OpenAI’s research, disclosed on June 6, delves into sparse autoencoders. The researchers delve into the details within their paper on scaling and evaluating sparse autoencoders; basically, the objective is to render features more comprehensible — hence more controllable — for humans. They are gearing up for a future where “frontier models” may be even more intricate than contemporary generative AI.
“We applied our methodology to train a variety of autoencoders on GPT-2 small and GPT-4 activations, incorporating a 16 million feature autoencoder on GPT-4,” stated OpenAI.
Thus far, they are unable to decipher all behaviors of GPT-4: “At present, passing GPT-4’s activations through the sparse autoencoder yields a performance equivalent to a model trained with approximately 10 times lower computational power.” Nevertheless, this study marks another stride toward comprehending the enigmatic nature of generative AI and could potentially enhance its security.

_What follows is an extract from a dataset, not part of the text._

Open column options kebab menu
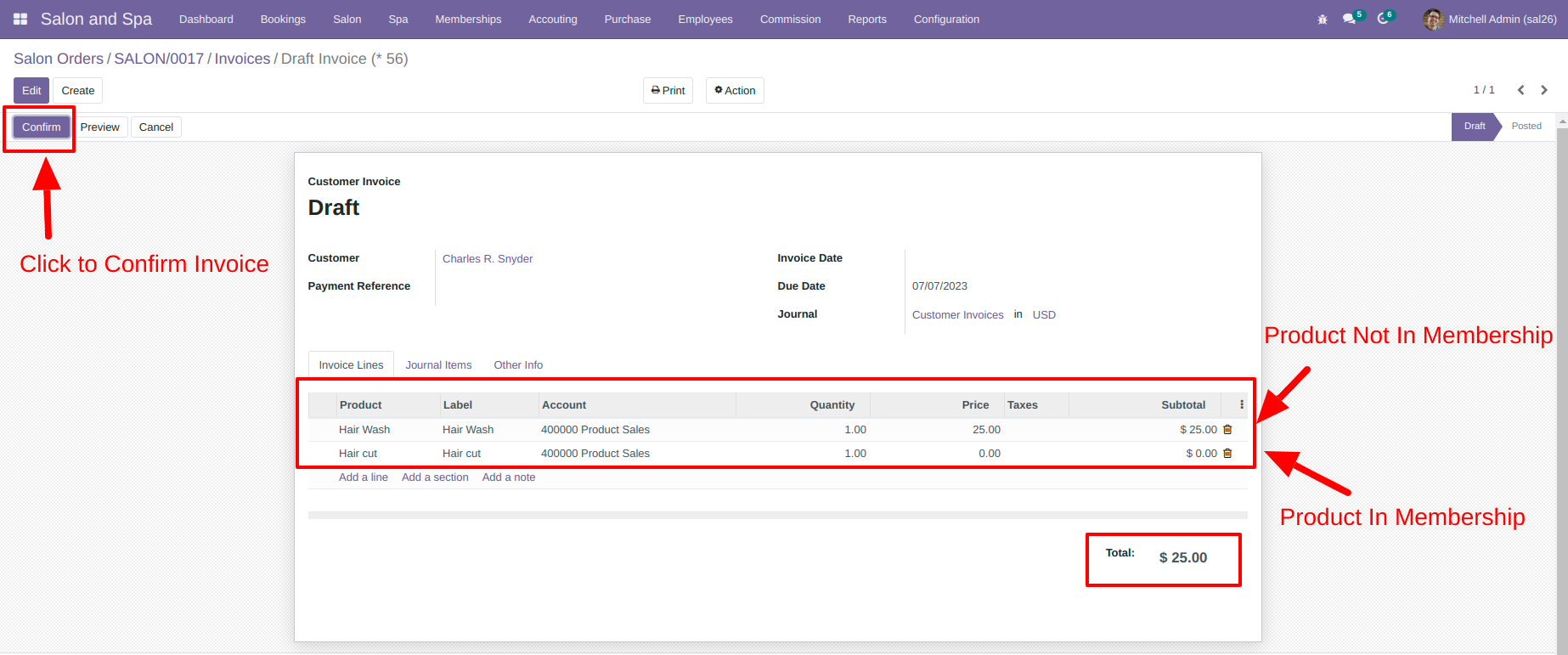Screen dimensions: 1568x655 pos(1242,405)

How altering features influences bias and cybersecurity
Anthropic identified three distinct features that could hold significance in cybersecurity: unsafe code, code glitches, and backdoors. These features might get activated in discussions unrelated to unsafe code; for instance, the backdoor feature activates in conversations or visuals regarding “covert cameras” and “jewelry with a concealed USB drive.” Nonetheless, Anthropic managed to experiment with “clamping” — in essence, boosting or reducing the intensity of — these specific features, potentially aiding in adjusting models to steer clear of or handle sensitive security topics tactfully.

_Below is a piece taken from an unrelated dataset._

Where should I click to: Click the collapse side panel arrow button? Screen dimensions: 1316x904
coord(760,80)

Bias or offensive language in Claude can be fine-tuned utilizing feature clamping, albeit Claude might resist against some of its own statements. When the researchers amplified a feature linked to hatred and slurs to 20 times its maximum activation value, Claude exhibited a response characterized by “self-deprecation,” which the researchers found disconcerting.
Another feature analyzed by the researchers is sycophancy; they were able to modify the model to excessively praise the individual conversing with it.
What implications do studies on AI autoencoders have on business cybersecurity?
Identifying some of the features utilized by an LLM to correlate concepts could enable tuning an AI to prevent biased utterances or to curb scenarios where the AI might be compelled to deceive the user. Deeper comprehension by Anthropic into why LLMs exhibit their behavior could offer more tuning options for Anthropic’s corporate customers.
READ: 8 AI Business Trends, According to Stanford Researchers
Anthropic plans to leverage this research to further explore subjects concerning the security of generative AI and LLMs as a whole, such as investigating which features activate or remain dormant if Claude is prompted to advise on manufacturing weapons.
Another avenue of exploration for Anthropic in the future is questioning: “Can we utilize the feature framework to ascertain when fine-tuning a model raises the likelihood of undesirable behaviors?”
TechRepublic has approached Anthropic for additional insights. Additionally, this article was revised to incorporate OpenAI’s research on sparse autoencoders.